Songs can be bookmarks for memories. They seep into thoughts and ideas if you listen to them enough, and so every time you hear that opening chord, all the memories your mind has tucked inside come rushing back. This is how I found this memory. I was rummaging through my music library looking for a song when I came across a playlist from my freshman year of high school. It was filled with music that I listened to near the end of middle school, which provided a lot of nostalgia on its own, but it was important for another reason as well. This was a playlist I had created specifically for my first major creative writing project, a fragmentary soundtrack of my own design. Listening to it again, writing not in my childhood bedroom but in my college dorm, I remembered every detail of that first project – all the places I had imagined so vividly and the characters who had taken up residence there. The story I’m writing now is different from then but that doesn’t mean that my old characters have ceased to live. They are with me every time I write and every time I listen to this playlist.
Rene Lin:
There are moments that you know will last forever while you are living them. These are the moments you think would fit on a movie screen, complete with background music and slow dance montages.

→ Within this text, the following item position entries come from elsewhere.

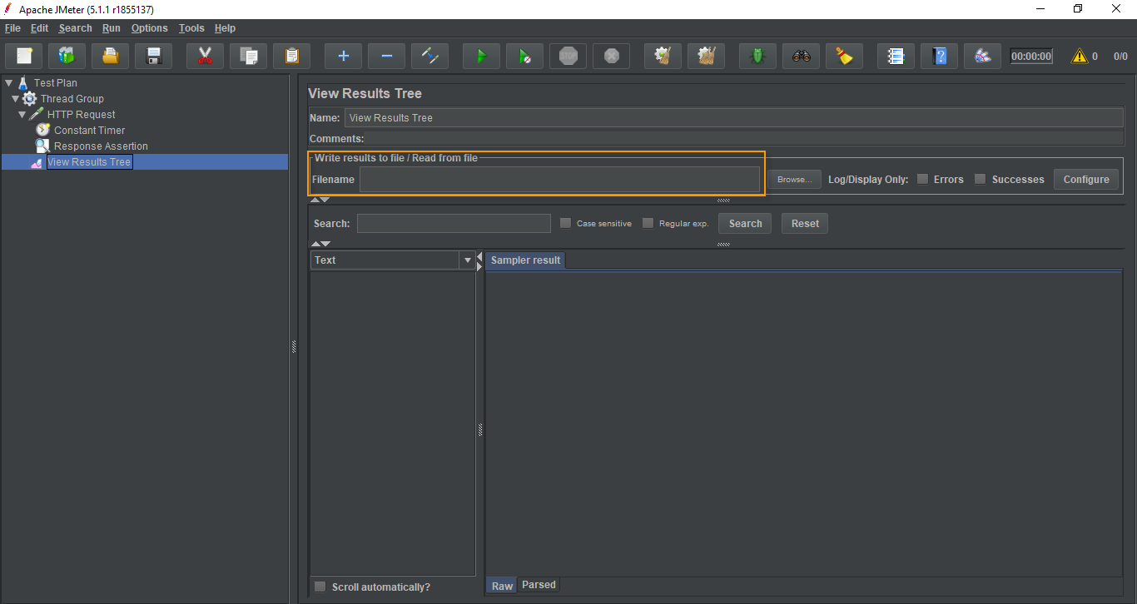Collapse the HTTP Request tree node
This screenshot has width=1137, height=604.
(x=22, y=115)
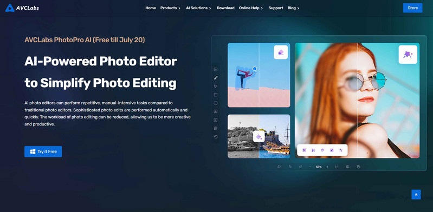Select the eraser icon on the yoga photo
433x212 pixels.
point(281,52)
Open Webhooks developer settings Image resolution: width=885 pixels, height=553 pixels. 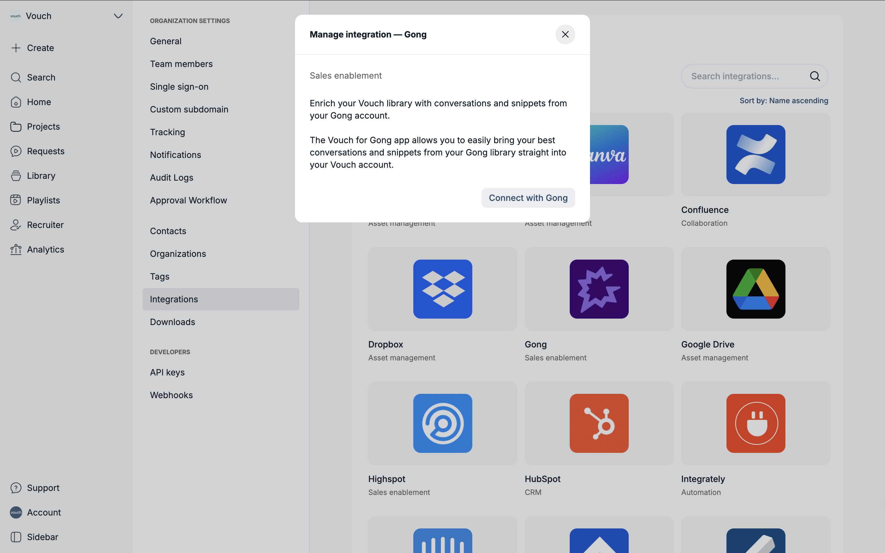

During the winter break of my freshman year at Yale, a few of my suitemates flew to my hometown of Los Angeles for a week. I hesitate to say we did a lot, but one thing we definitely did was put together a playlist for the very short road trip we had planned to do in San Diego.
This was my first time driving over an hour on my own, so the roughly five hour round trip to and from San Diego was new to me. In the middle, I said to my suite mate, “I’ve been driving so long that the road doesn’t feel like a road anymore.”
The soundtrack for our winter getaway ranged from Taylor Swift to Kenshi Yonezu to Bleachers, so diverse we played a guessing game to see who added it each time we shuffled the playlist. Each of us contributed fifty songs, or two hundred in total. But no matter how many genres littered this soundtrack, every song we played sounded eerily and distinctly our own.
In the two and a half hour drive from San Diego, I thought if it was a movie, it would actually be pretty boring. We’re not exactly a crazy, spontaneous band; the trip was about sleeping more than we’d like to admit. But here in this little car, at 11:00 p.m., there were moments of silence, when we were enjoying whatever song had just been mixed. Every once in a while someone would say something like, “It’s definitely a Brandon song.” A few laughs. More silence.
“I think it was mine, actually. You’ll get it when he gets to the chorus. Another moment of silence, and more waiting. More anticipation.
Then, when the chorus played, “Oh, that’s right. It makes sense now.
We have a word for love for some reason, which is lucky because it’s the only one I would use to describe this moment and these people for whom I feel so much.
But if we didn’t have a word for love, I’d say, “I know you added this song because it sounds like you.”
If we didn’t have a word for love, I’d say, “Turn the playlist back to shuffle.” Let’s drive until the road doesn’t look like a road anymore.